* [WHAT NEEDS TO BE DONE]: Make an exact copy of the lines from the one containing "Дисклеймер (35, 2331)" through the end of the material, including both ends but no pictures.

* [SOURCE MATERIAL]:
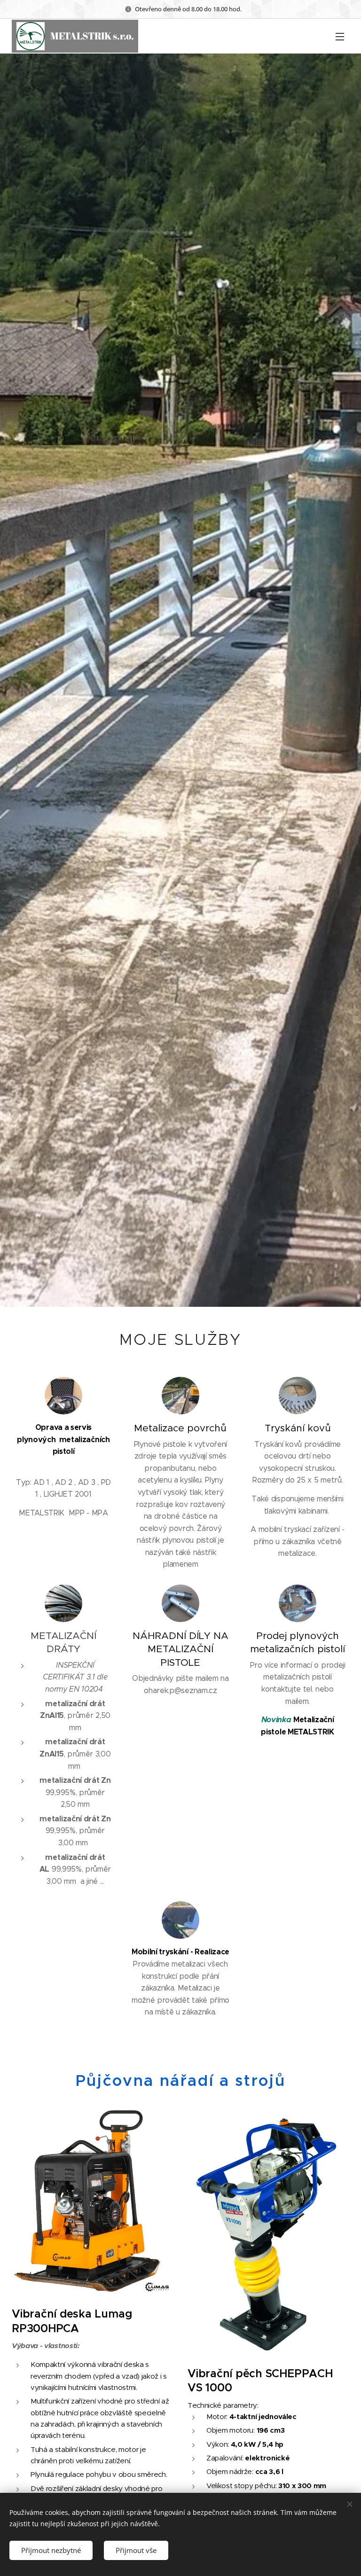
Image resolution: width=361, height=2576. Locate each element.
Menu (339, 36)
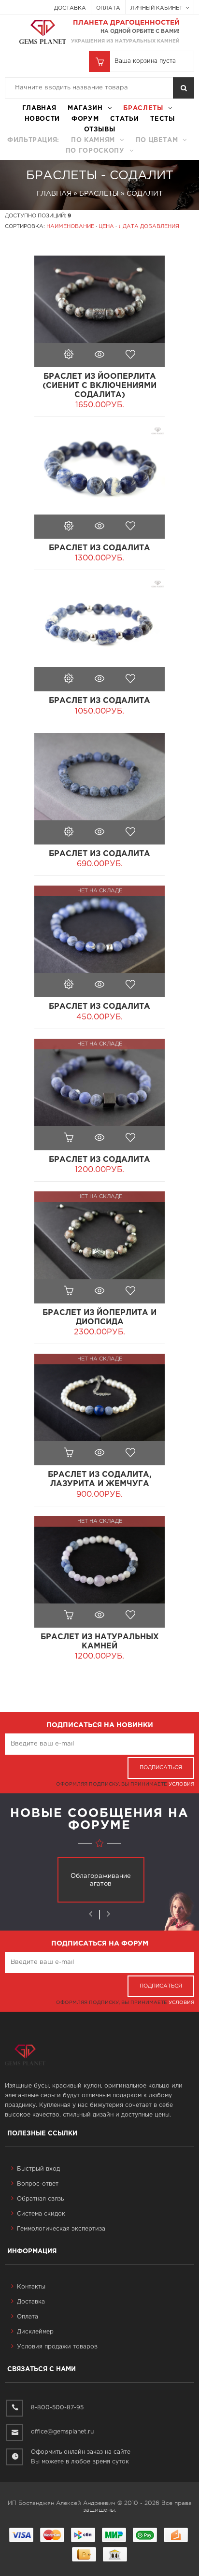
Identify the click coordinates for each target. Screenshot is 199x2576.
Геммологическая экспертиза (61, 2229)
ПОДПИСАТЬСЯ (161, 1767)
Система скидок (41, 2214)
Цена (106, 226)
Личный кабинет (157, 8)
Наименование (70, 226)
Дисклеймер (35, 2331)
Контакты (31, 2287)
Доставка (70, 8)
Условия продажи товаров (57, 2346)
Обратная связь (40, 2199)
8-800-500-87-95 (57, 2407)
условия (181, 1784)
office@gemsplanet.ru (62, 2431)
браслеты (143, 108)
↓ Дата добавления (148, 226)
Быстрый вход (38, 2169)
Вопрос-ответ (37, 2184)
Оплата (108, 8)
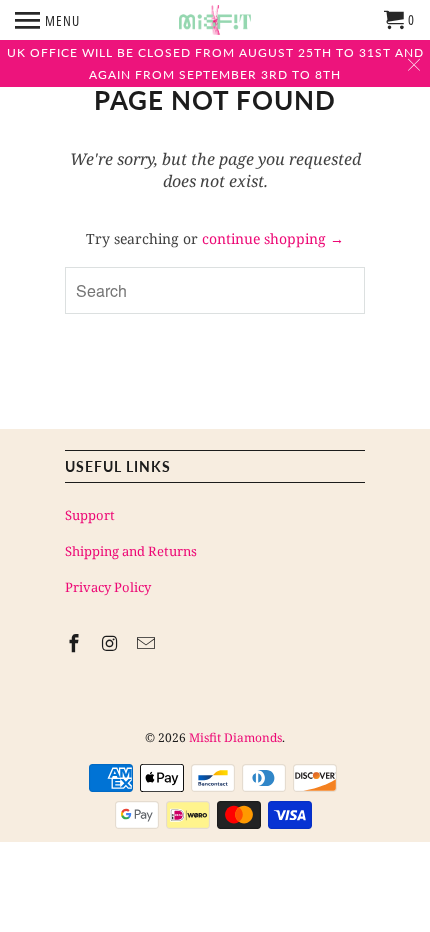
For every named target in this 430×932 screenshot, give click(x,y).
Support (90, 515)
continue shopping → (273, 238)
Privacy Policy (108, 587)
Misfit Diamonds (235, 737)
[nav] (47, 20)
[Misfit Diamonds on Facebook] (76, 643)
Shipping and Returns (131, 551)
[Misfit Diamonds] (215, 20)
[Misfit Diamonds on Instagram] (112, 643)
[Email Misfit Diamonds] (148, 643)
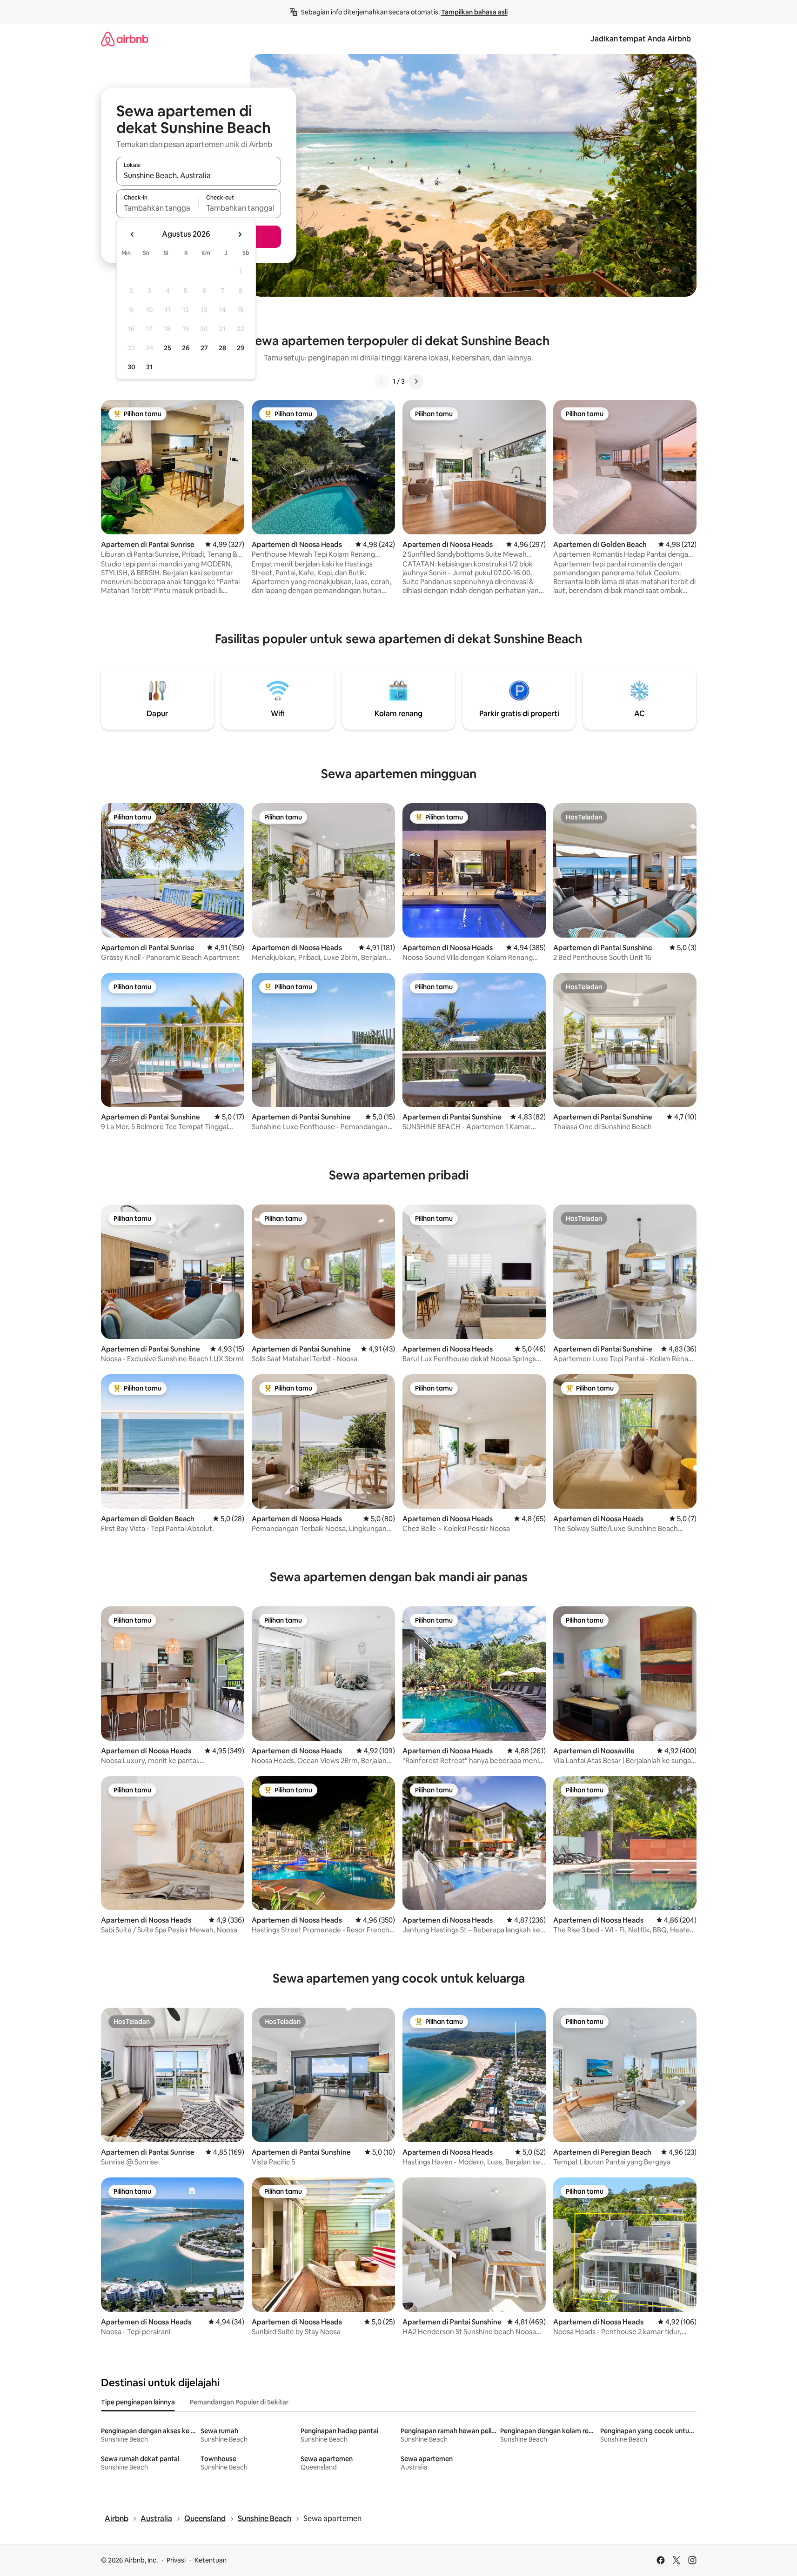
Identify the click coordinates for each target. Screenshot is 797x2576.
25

* [ANSWER SECTION]:
Дисклеймер (35, 2331)
Контакты (31, 2287)
Доставка (70, 8)
Условия продажи товаров (57, 2346)
Обратная связь (40, 2199)
8-800-500-87-95 (57, 2407)
условия (181, 1784)
office@gemsplanet.ru (62, 2431)
браслеты (143, 108)
↓ Дата добавления (148, 226)
Быстрый вход (38, 2169)
Вопрос-ответ (37, 2184)
Оплата (108, 8)
For every named target in this 430×932 screenshot, give click(x,y).
Support (90, 515)
continue shopping → (273, 238)
Privacy Policy (108, 587)
Misfit Diamonds (235, 737)
[nav] (47, 20)
[Misfit Diamonds on Facebook] (76, 643)
Shipping and Returns (131, 551)
[Misfit Diamonds] (215, 20)
[Misfit Diamonds on Instagram] (112, 643)
[Email Misfit Diamonds] (148, 643)
Identify the click coordinates for each target. Screenshot is 797x2576.
25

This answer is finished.